2

This is my input file format:

@SRR2056440.1 1 length=100
TGTAGGTCTGAGCAGCTTGTCCTGGCTGTGTCCATGTCAGAGCAACGGCCCAAGTCTGGGTCTGGGGGGGAAGGTGTCATGGAGCCCCCTACGATTCCCA
+SRR2056440.1 1 length=100
BCBFFFEFHHHHHJJJJJJIJJJJJJJJIJHHIJJIIJJJJJIJJIJJJJJJJJFHIJJJHHHHHHFDDDBDDD>>ACDEDDDDDDDDDDDDDDDDDEDD
@SRR2056440.2 2 length=100
CTGCCGCCACCGCAGCAGCCACAGGCAGAGGAGGACGAGGACGACTGGGAATCGTAGGGGGCTCCATGACACCTTCCCCCCCAGACCCAGACTTGGGCCA
+SRR2056440.2 2 length=100
CCCFFFFFHHHHHJJJJJJJJJJJIJIJIGJGGIGGJIJJEHFEDDDDDDDDDDABDDDDDDDDDDDDDDADDDDDDDDDDDCDDDDDDBBDDCDDBDD@
@SRR2056440.3 3 length=100
TCTGCCGCCACCGCAGCAGCCACAGGCAGAGGAGGACGAGGACGACTGGGAATCGTAGGGGGCTCCATGACACCTTCCCCCCCAGACCCAGACTTGGGCC
+SRR2056440.3 3 length=100
CCCFFFFFHGHHHJJJJJIJJJJJJIJJIJJJIJJIIIGIJ<CDBCDDDDDDDDDDDDDDDDDDDDDDDDDDDDDCDDDDDDDDDDDDDDDDDDCDCBDD

This is the command I want to execute:

cat input.fq | awk 'NR%4==2{sum+=length($0);nr++;sumsq+=length($0)*length($0)}END{printf"%.1f\t%.1f\n",sum/nr,sqrt(sumsq/nr-(sum/nr)**2)}'

And the output of the command:

100.0 0.0

I want to execute that command inside a python script using subprocess. I have done several attempts but I can't figure out, this is my last try:

awk_comm = r"""'NR%4==2{sum+=length($0);nr++;sumsq+=length($0)*length($0)}END{printf"%.1f\t%.1f\n",sum/nr,sqrt(sumsq/nr-(sum/nr)**2)}'"""
cmd = ['cat', 'input.fq', '|', 'awk', awk_comm]
p2 = subprocess.Popen(cmd, stdout=subprocess.PIPE, stderr=subprocess.PIPE, shell=True)
out1, err = p2.communicate()

EDIT:

I can't see any error in the output. It gets stuck, running forever.

Set of tasks:
A: Quote the post, beginning at the words "And the output" and stopping after "stuck, running forever.".
B: Answer these questions about the post.
(i) What output does the command produce when run in the shell?
(ii) What value is given for the shell argument in the Popen call?
(iii) According to the edit, what happens when the script runs?
C: Translate this sentence from the post into Spanish: "I can't see any error in the output."
Base each answer on the post alone.

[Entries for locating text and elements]

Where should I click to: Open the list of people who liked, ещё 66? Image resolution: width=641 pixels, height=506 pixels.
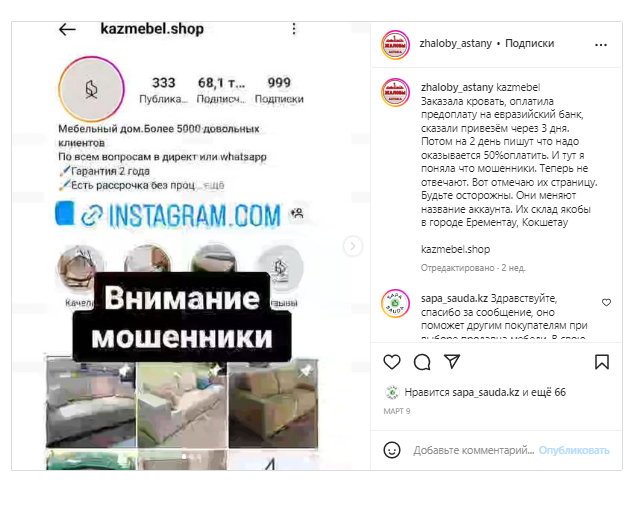548,392
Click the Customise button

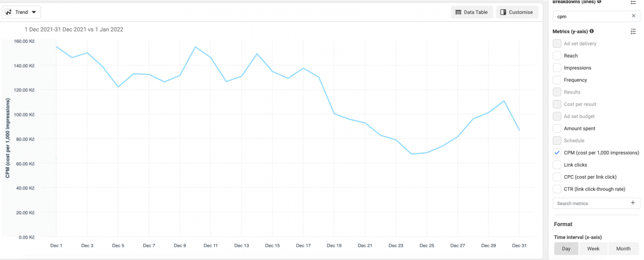(517, 12)
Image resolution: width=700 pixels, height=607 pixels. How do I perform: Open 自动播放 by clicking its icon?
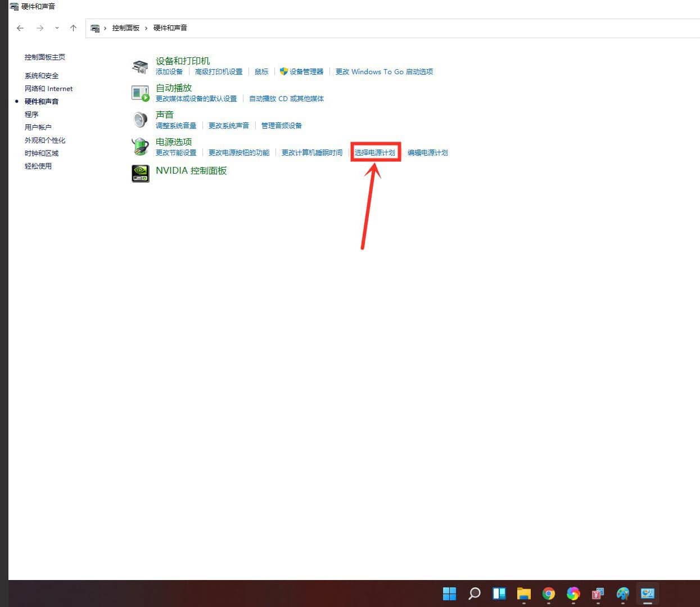(x=140, y=92)
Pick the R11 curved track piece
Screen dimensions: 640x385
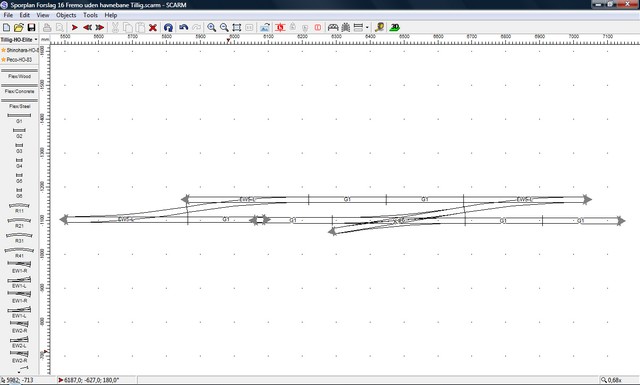[x=19, y=208]
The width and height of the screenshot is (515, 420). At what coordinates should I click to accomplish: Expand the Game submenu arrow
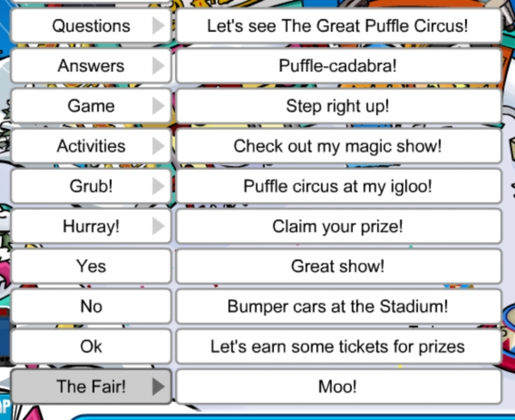[x=158, y=106]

The solutions:
A:
And the output of the command:

100.0 0.0

I want to execute that command inside a python script using subprocess. I have done several attempts but I can't figure out, this is my last try:

awk_comm = r"""'NR%4==2{sum+=length($0);nr++;sumsq+=length($0)*length($0)}END{printf"%.1f\t%.1f\n",sum/nr,sqrt(sumsq/nr-(sum/nr)**2)}'"""
cmd = ['cat', 'input.fq', '|', 'awk', awk_comm]
p2 = subprocess.Popen(cmd, stdout=subprocess.PIPE, stderr=subprocess.PIPE, shell=True)
out1, err = p2.communicate()

EDIT:

I can't see any error in the output. It gets stuck, running forever.

B:
(i) 100.0 0.0
(ii) True
(iii) No error appears in the output, and it gets stuck, running forever.

C: No veo ningún error en la salida.